Purpose and structure of new DPLA Advisory Committee

I. Introduction

The new Board of Directors has prioritized continuing the deep and broad engagement of members of the Steering
Committee. In November 2012, the Board approved the creation of a formal advisory
committee composed principally of former Steering Committee members. The primary
function of the committee is to provide advice to the Board from the broadest
possible stakeholder group, including libraries, museums, archives,
technologists, educators, attorneys, state and local government, foundations,
and other innovators.

The DPLA Secretariat was asked to develop a proposal articulating the role, responsibilities, and structure of
this Advisory Committee (hereafter referred to as the AC). The proposal is
broken down into five substantive areas—purpose, composition, terms,
selection, and meetings—and serves as a general framework for the DPLA Advisory
Committee.

II. Purpose

The DPLA Advisory Committee is responsible for providing advice and recommendations to the Board of Directors on matters
of concern and interest to the AC, its members, and the DPLA in general.

Advice and recommendations may center on policy-level matters pertaining to the DPLA’s strategic direction, finances,
technology, content infrastructure, partnerships, program development, or administration,
or other matters relevant to the organization or its users, staff, and
stakeholders.
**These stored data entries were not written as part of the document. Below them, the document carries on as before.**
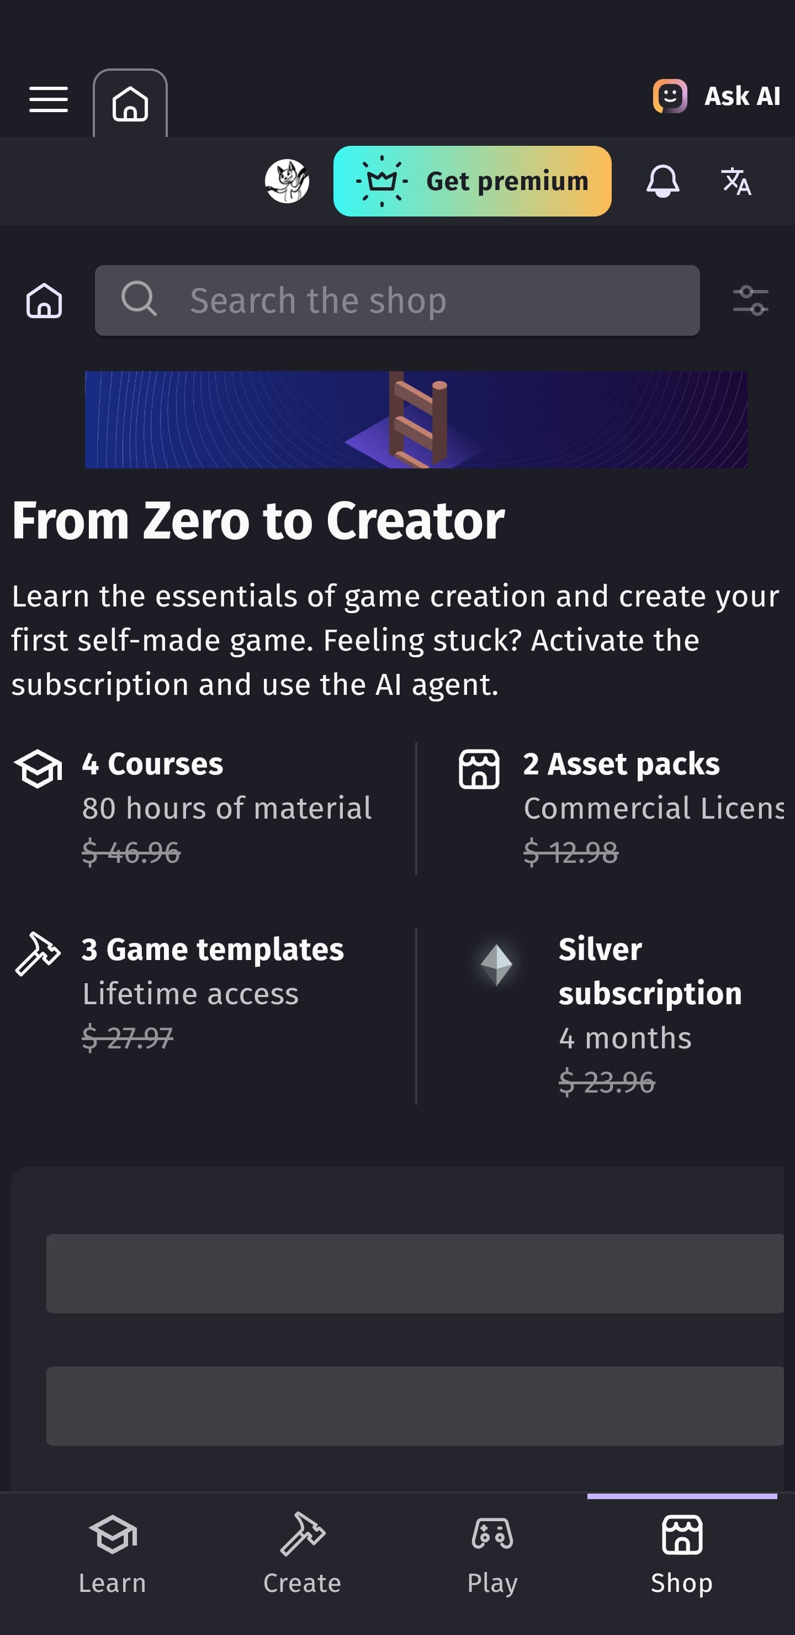Open the language translation selector
Image resolution: width=795 pixels, height=1635 pixels.
click(x=736, y=182)
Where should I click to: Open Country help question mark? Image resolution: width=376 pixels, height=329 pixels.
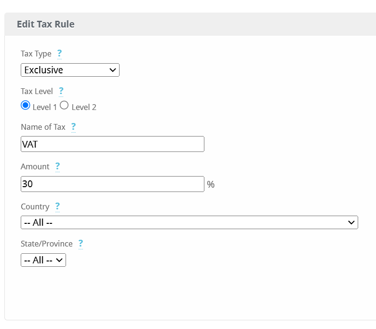point(57,206)
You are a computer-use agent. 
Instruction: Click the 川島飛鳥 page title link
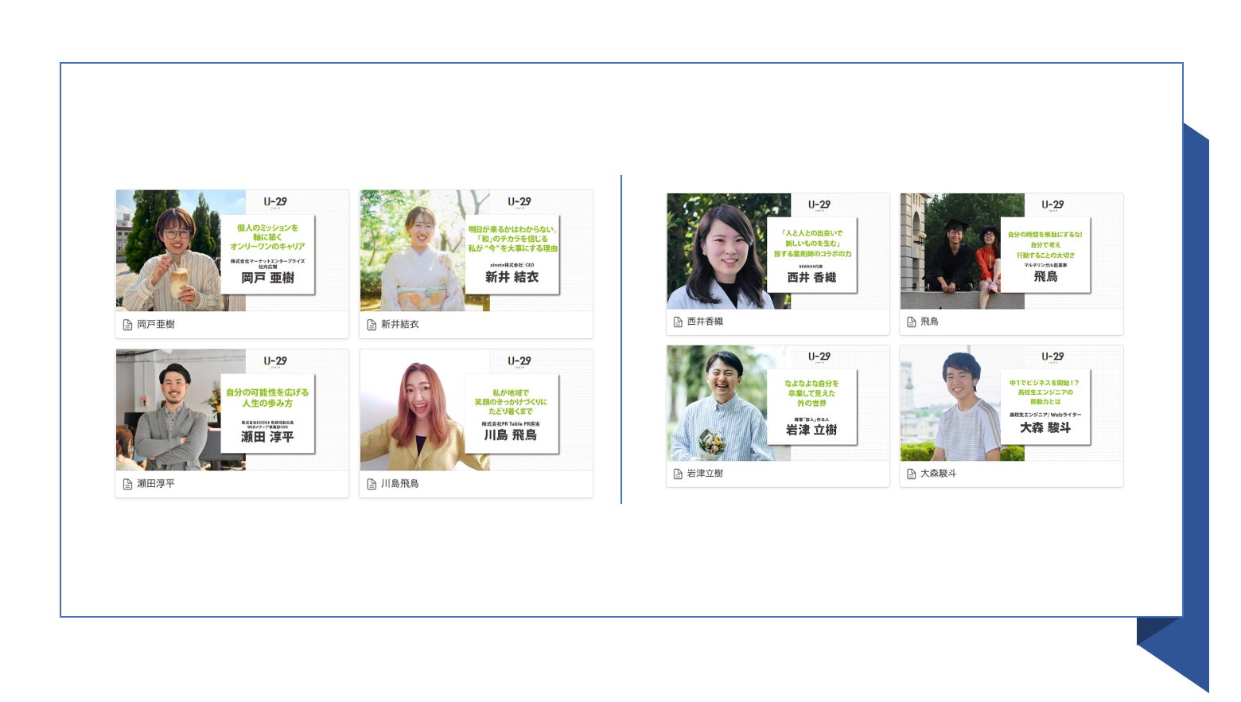pyautogui.click(x=400, y=484)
The AC is expected to deliberate on topics raised by other DPLA
committees or issues brought forth in public DPLA engagements, as deemed
relevant.

The AC also serves an advocacy and community-building role. AC members are encouraged to speak in support of the
DPLA at relevant conferences, seminars, workshops, meetings, working groups,
and other public-facing engagements. Talking points or equivalent documents may
be distributed at regular intervals for people who do wish to speak on behalf
of the DPLA in various situations.

The AC reports to the DPLA Board of Directors.

III. Composition

The AC shall be composed initially of those former members of the DPLA Steering Committee who have opted in to
serve. Once the original roster of members has been established, additional
individuals who have not served on the DPLA Steering Committee may be asked by
the AC or the Board of Directors to join.

The AC shall endeavor to represent an ethnically and professionally diverse stakeholder group, including leaders
from the realm of libraries, museums, archives, technology firms, publishing and
other book-related industries, education, law, state and local government,
foundations, and other innovative industries.

No more than 15 people shall serve on the AC.

IV. Member terms

DPLA AC members shall serve a term of three years, renewable once.

Initial terms will be staggered to include some one year and two year appointments, renewable up to two times for
the standard term of three years.

The Board will formally vote to renew AC members’ terms.

AC members will elect three officers for a term of three years, or until resignation or removal via formal
vote of the members. Officers will serve no more than two consecutive terms in their respective office.

The elected DPLA AC officer positions shall be a Chairperson, Vice-Chairperson, and Secretary.

The officers of the AC will be expected to act on behalf of the AC; serve as chair/facilitator at meetings of
the AC; attend the open portions of the DPLA Board of Directors meetings; participate
in the electronic discussion list of the AC; advocate AC positions and
recommendations to the Board; report to fellow AC members on Board actions that
have an impact on or are of interest to the AC; communicate with the DPLA
Executive Director on those issues and topics about which she/he seeks advice; and
respond to requests for advice or action from the Board of Directors, in
consultation with members of the AC.

V. Member selection

Both the Advisory Committee and the Board of Directors may recommend members of the Advisory Committee. These
recommendations shall be communicated in writing and presented during any AC
semi-annual meeting for initial approval. The Board of Directors must finalize
approval of new members of the AC by consensus.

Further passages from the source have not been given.